User expectations are set by industry leaders
“You may not be in direct competition with Twitter, Google, or even MailChimp, but users will expect the same ease of use that they have been given on those platforms.”
“You are not just up against your competitors, you are competing with the user experience of every digital player out there.”
If you don’t change to meet evolving user expectations, a competitor will appear and render you irrelevant
Napster changed users’ expectations of how they could consume music. People now expected cheap, fast (digital and on-demand) music, focused on tracks not albums.
“The music industry fought hard to have Napster closed down, but the damage was done. User expectations had changed and there was no going back… Instead of adapting to this change in user expectations, the industry failed to act.”
Between 2000 and 2010, record store sales fell by 76%. HMV and Tower Records “crumbled.”
Apple created iTunes and delivered what people wanted. “The music industry lost an unprecedented opportunity because of its failure to adapt to the changing landscape.”
Similarly, Blockbuster had numerous opportunities to purchase Netflix for as little as $50 million. But Blockbuster didn’t accept that customers didn’t want to visit a physical store. By the time it accepted this and began offering a postal service, Netflix was already transitioning to digital streaming. Once this infrastructure was set up, Netflix’s costs plummeted. Blockbuster, with its physical stores and associated costs, could not compete.

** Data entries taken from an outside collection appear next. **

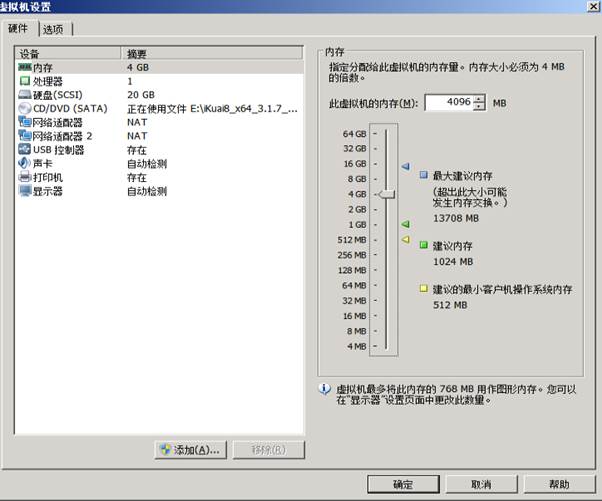Image resolution: width=602 pixels, height=501 pixels.
Task: Select the 声卡 sound card icon
Action: click(x=25, y=163)
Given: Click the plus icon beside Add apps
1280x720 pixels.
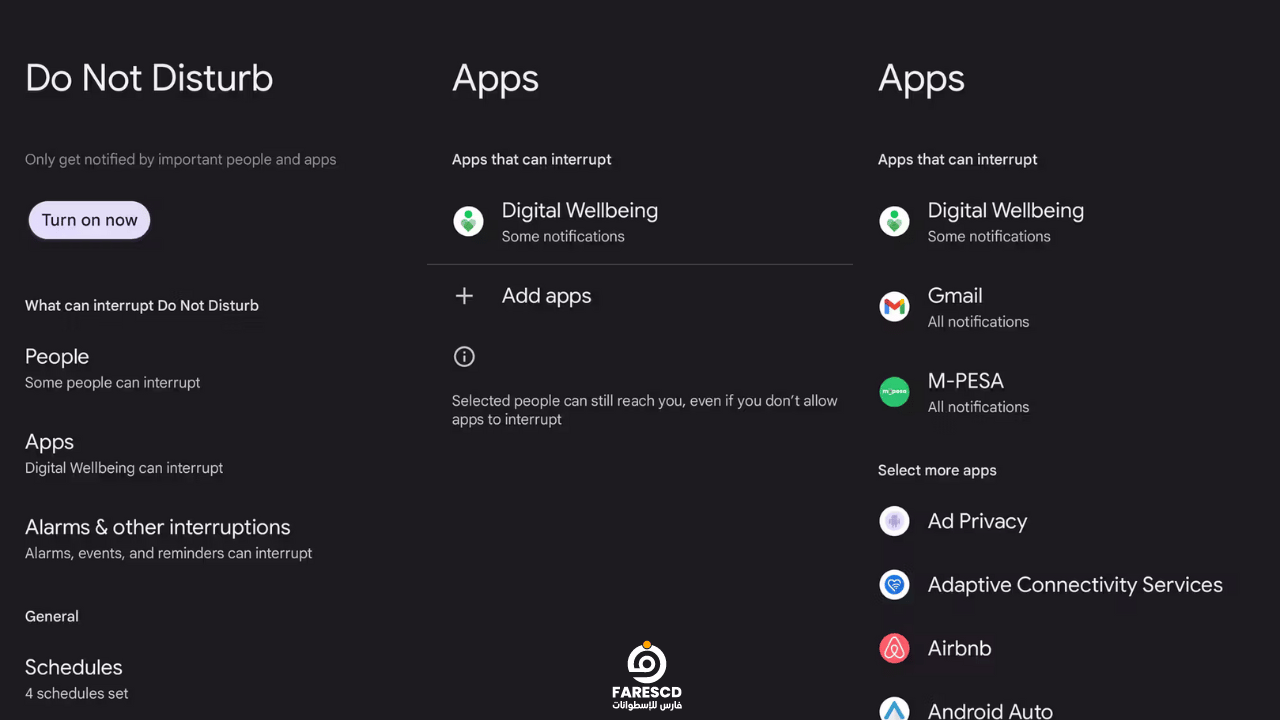Looking at the screenshot, I should 464,296.
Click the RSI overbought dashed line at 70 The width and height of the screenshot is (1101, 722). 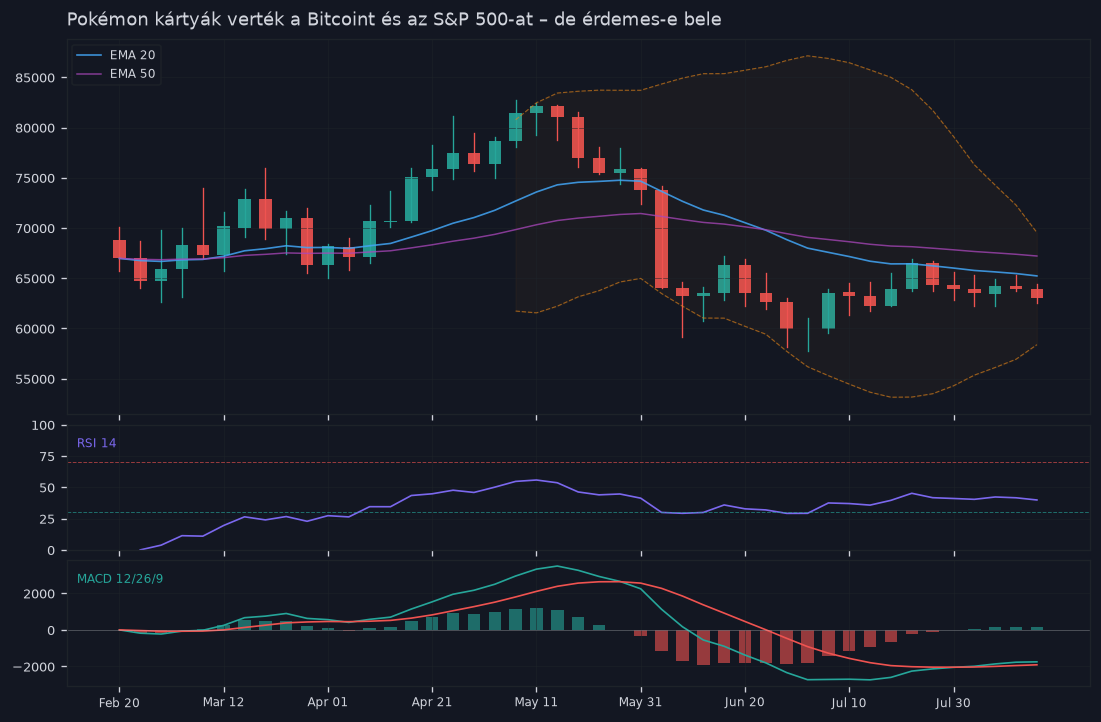click(x=578, y=462)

Use digital to help you adapt strategically to a changing environment
“With such a rapid rate of change, creating a three to five year strategy is impossible…
Instead, a digital strategy should help the organization become flexible enough and properly prepared to adapt to new challenges and innovations as they arise. The digital strategy should create a digital team capable of thinking strategically on a daily basis.”
“The web requires fast adaptation and close collaboration of people with very different skills. This means that it is the people working with digital every day who have to make rapid, informed decisions. They can’t wait for senior management’s consent.”
Boag recommends: “Good Strategy/Bad Strategy” by Richard Rumelt. A framework for creating a strategy:
- A diagnosis
- Guiding principles
- Coherent actions
“a responsibility matrix is considerably more effective than a web steering committee”
“Web steering committees are not a bad idea in principle, but in practice they can often significantly slow the agility of an organization in a realm where responsiveness and adaptability are crucial.”
“Important decisions are often delayed until a date can be found for the entire steering committee to meet. The meetings themselves often focus on endless internal discussion, rather than basing decisions on data and user testing. Finally, and probably most significantly, most of the people in the room are not qualified to be making decisions on the subjects being discussed.”
Instead, Boag recommends using a RACI framework, showing who is responsible/accountable/supports/is informed about each area of decision-making:
Responsible: doing the work
Accountable: formally accountable for the success of the work
Consulted: consulted about the work
Informed: told of the outcome
Better collaboration across teams
You don’t need to remove departmental structures – just make the edges of departments “fuzzier”.
“Departments should not be the only structure within an organization; there should also be working groups and other smaller teams that work across these departmental divides. But do not mistake this for more committees. I am not talking about interdepartmental committees. I am talking about real teams made up of people from multiple departments who sit and work together.”
Policies promote good decision-making
Standard sources of conflict experienced by digital teams: homepage space, requests for low-value web content, hostility to removing out-of-date content.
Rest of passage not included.